Work task: Repeat the listing that follows without a single change.

Records for the exercise:

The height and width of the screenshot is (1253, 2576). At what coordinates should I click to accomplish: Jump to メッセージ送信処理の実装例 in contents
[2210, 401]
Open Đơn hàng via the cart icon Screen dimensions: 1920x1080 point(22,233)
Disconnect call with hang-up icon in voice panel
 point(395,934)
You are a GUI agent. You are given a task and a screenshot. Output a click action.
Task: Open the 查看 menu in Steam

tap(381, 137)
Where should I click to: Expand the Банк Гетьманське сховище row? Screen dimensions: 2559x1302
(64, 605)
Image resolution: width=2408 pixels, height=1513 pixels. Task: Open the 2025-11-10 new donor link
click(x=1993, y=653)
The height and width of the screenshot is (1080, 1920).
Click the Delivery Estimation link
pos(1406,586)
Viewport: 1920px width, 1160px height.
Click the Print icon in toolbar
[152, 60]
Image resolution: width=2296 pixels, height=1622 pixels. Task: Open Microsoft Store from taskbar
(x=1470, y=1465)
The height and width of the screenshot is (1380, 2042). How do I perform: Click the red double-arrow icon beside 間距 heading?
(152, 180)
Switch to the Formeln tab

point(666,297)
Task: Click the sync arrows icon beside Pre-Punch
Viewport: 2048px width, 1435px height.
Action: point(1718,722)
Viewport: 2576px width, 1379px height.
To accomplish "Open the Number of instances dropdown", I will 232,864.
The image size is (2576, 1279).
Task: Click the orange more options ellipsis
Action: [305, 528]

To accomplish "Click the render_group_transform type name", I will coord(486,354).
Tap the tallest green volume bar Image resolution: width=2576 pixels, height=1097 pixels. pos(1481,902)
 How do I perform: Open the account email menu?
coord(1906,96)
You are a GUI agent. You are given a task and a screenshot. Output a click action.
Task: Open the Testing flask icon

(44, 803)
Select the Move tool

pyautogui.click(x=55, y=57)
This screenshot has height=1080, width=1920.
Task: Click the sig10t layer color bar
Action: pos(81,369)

Solution for this problem:
The height and width of the screenshot is (1253, 2576). At what coordinates should I click to accomplish: Jump to メッセージ送信処理の実装例 in contents
[2210, 401]
Open Đơn hàng via the cart icon Screen dimensions: 1920x1080 point(22,233)
Disconnect call with hang-up icon in voice panel
 point(395,934)
You are a GUI agent. You are given a task and a screenshot. Output a click action.
Task: Open the 查看 menu in Steam

tap(381, 137)
Where should I click to: Expand the Банк Гетьманське сховище row? Screen dimensions: 2559x1302
(64, 605)
Image resolution: width=2408 pixels, height=1513 pixels. Task: Open the 2025-11-10 new donor link
click(x=1993, y=653)
The height and width of the screenshot is (1080, 1920).
Click the Delivery Estimation link
pos(1406,586)
Viewport: 1920px width, 1160px height.
Click the Print icon in toolbar
[152, 60]
Image resolution: width=2296 pixels, height=1622 pixels. Task: Open Microsoft Store from taskbar
(x=1470, y=1465)
The height and width of the screenshot is (1380, 2042). How do I perform: Click the red double-arrow icon beside 間距 heading?
(152, 180)
Switch to the Formeln tab

point(666,297)
Task: Click the sync arrows icon beside Pre-Punch
Viewport: 2048px width, 1435px height.
Action: point(1718,722)
Viewport: 2576px width, 1379px height.
To accomplish "Open the Number of instances dropdown", I will 232,864.
The image size is (2576, 1279).
Task: Click the orange more options ellipsis
Action: [305, 528]

To accomplish "Click the render_group_transform type name", I will coord(486,354).
Tap the tallest green volume bar Image resolution: width=2576 pixels, height=1097 pixels. pos(1481,902)
 How do I perform: Open the account email menu?
coord(1906,96)
You are a GUI agent. You are given a task and a screenshot. Output a click action.
Task: Open the Testing flask icon

(44, 803)
Select the Move tool

pyautogui.click(x=55, y=57)
This screenshot has height=1080, width=1920.
Task: Click the sig10t layer color bar
Action: pos(81,369)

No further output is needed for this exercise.